Back on track: Indians hope for better days post-election

As India awaits for the results of its mammoth election on Friday, the passengers on the service between the modern-day capital to its colonial-era predecessor voiced their frustration at the current state of the nation and their opinion of Narendra Modi, who is forecast to become their new prime minister.

Indian passengers on-board the Kalka Mail train service talk about the future of their country as exit polls show that Narendra Modi looks set to become India's new prime minister. Chandan Khanna/AFP Photo
Powered by automated translation

ON BOARD THE KALKA MAIL TRAIN, India // While the famed Kalka Mail service made its way from New Delhi to Kolkata, those on board described how they wanted the next government to get the country back on track.

As India awaits for the results of its mammoth election due on Friday, the passengers on the service between the modern-day capital to its colonial-era predecessor voiced their frustration at the current state of the nation and their opinion of Narendra Modi, who is forecast to become their new prime minister.

As a youngster, Mr Modi helped his father man a tea stall — part of a backstory that contrasts sharply with his main rival Rahul Gandhi's gilded childhood.
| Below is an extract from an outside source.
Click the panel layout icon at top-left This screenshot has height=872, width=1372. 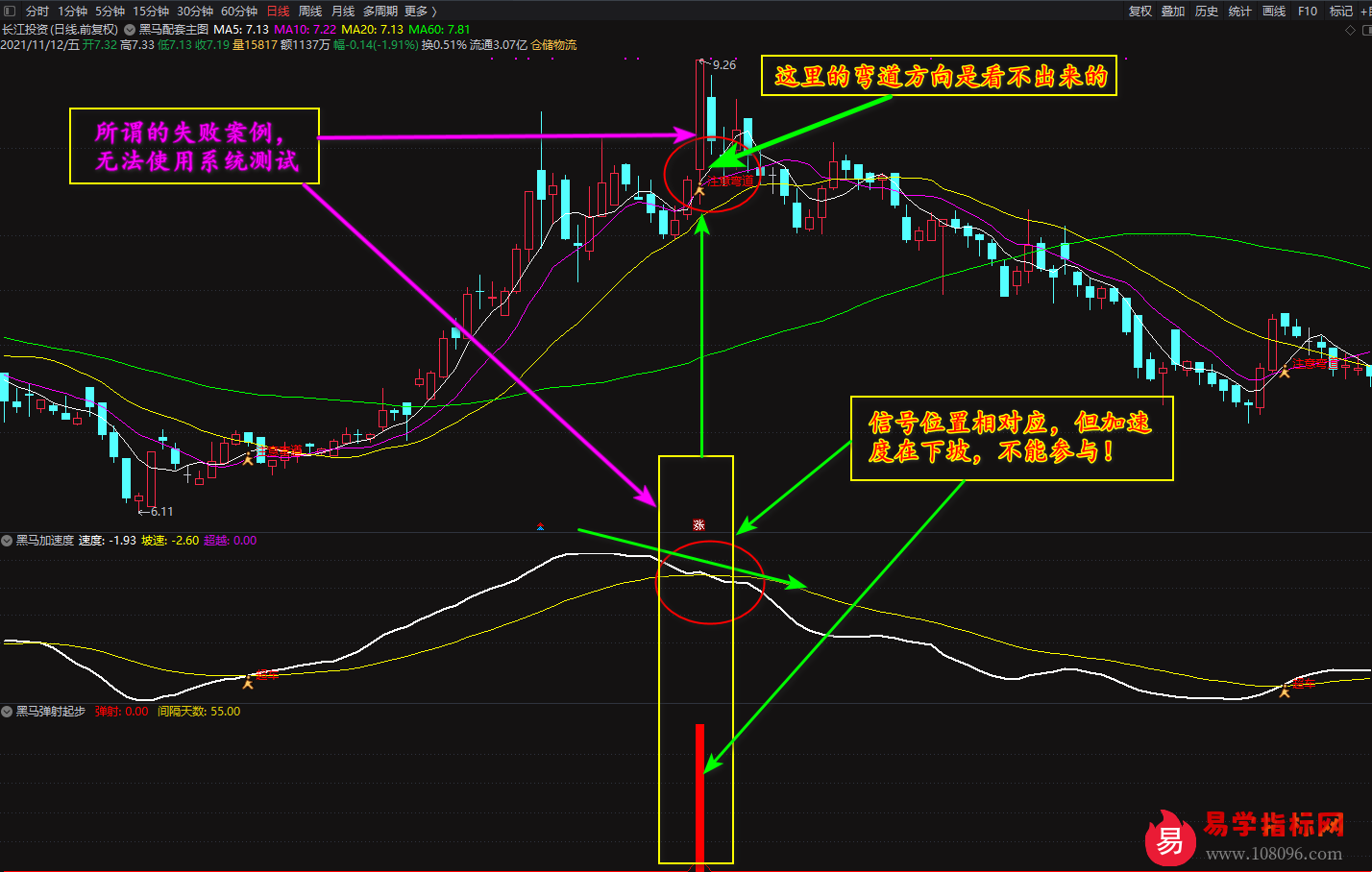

So as he pours mugs of piping hot tea for his customers on a station platform, Devdutt Sharma is understandably delighted at the prospect of a man such as Modi becoming India’s leader.

“If a tea boy can become a prime minister, it’s great,” said the 55-year-old Mr Sharma who spends 18 hours a day selling tea, bottled water and snacks at Hathras station in Uttar Pradesh, India’s most populous state.

Mr Sharma, who earns around 7,000 rupees (Dh440) a month, said he had high hopes that a Modi government would generate new jobs that would give his five children a steady income. His two daughters are jobless and his sons help out in a small store.

But for all his enthusiasm for Mr Modi, who leads the right-wing Bharatiya Janata Party, Mr Sharma said he had to deliver results in his first term.

“If he doesn’t do well, after five years the people can vote him out.”

If Mr Sharma’s main wish is for his children to be guaranteed a job, Abrar Ahmad and his wife Hazra Begum want proper schooling and medical support for their young family.

During its decade in power, the centre-left Congress party has sought to extend the social safety net for couples such as the Ahmads who live in Farrukhabad in Uttar Pradesh, but the public health system remains woeful in most areas.

The couple were on their way to the city of Aligarh where they hoped doctors would treat their two-year-old son’s eye condition after scraping together the fare for the stifling standing-room only general section.

“There are no good doctors where we live,” said 25-year-old Hazra who is struggling to raise three young children in a one-room shack.

The family has to make ends meet from Ahmad’s monthly salary of 15,000 rupees which he earns as an odd-job man in a government office.

Although Congress brought in legislation to guarantee free schooling for all children aged between six and 14, the Ahmads shell out 400 rupees each month on private education.

“I don’t want to ruin my children’s future by sending them to government schools where teachers hardly show up,” said Ahmad, 28.

But for all their complaints about Congress, the Ahmads are distressed at the prospect of the hardline Hindu nationalist Mr Modi coming to power as they are Muslim.

Mr Modi’s failure to prevent communal riots which left 1,000 people dead — mainly Muslims — in his western fiefdom in 2002 continues to dog him a dozen years later.

"What happened in Gujarat could happen in the rest of the country," said Ahmad, echoing a fear voiced by many Muslims.

One of Congress’s flagship pieces of legislation was an US$18 billion (Dh66bn) food security bill intended to eradicate malnutrition among India’s poorest.

But a sharp increase in the cost of basic foodstuffs such as onions, which rose four-fold at one stage last year, has left middle-class households feeling the pinch.

“The new government should reduce the prices,” said 53-year-old Rekha Das who comes from Kolkata in West Bengal. “Everything has become unaffordable.”

Once seen as India’s economic powerhouse, Kolkata’s status has lost much of its former glory in recent decades.

“Whoever comes to power must create more jobs and focus on education,” said Mr Das whose three children have all struggled to pin down decent jobs after their parents couldn’t afford to pay for high school education.

Seated in air-conditioned luxury after paying 6,500 rupees for his overnight berth in first class, businessman Mukul Mittal is a staunch BJP supporter.

Mr Mittal, who runs a furnishings business, said he had lost patience with Congress and had found that the Communist government in China did more to help businesses such as his.

“In China the government is friendly and pro-business,” said Mr Mittal who sources some of his materials from China.

“There are no facilities here — no power, bad roads, high interest rates. The policy and planning in this country is warped,” he said as the train approached Bihar, one of India’s poorest and least developed states.

During Mr Modi’s 13-year stint as Gujarat’s chief minister, the state has gained a reputation for efficiency and streamlined bureaucracy that people such as Mr Mittal want replicated on the national stage.

Mr Mittal said it was vital that the government end the culture of backhanders which has flourished in the last decade.

“The Congress has been very corrupt,” he said.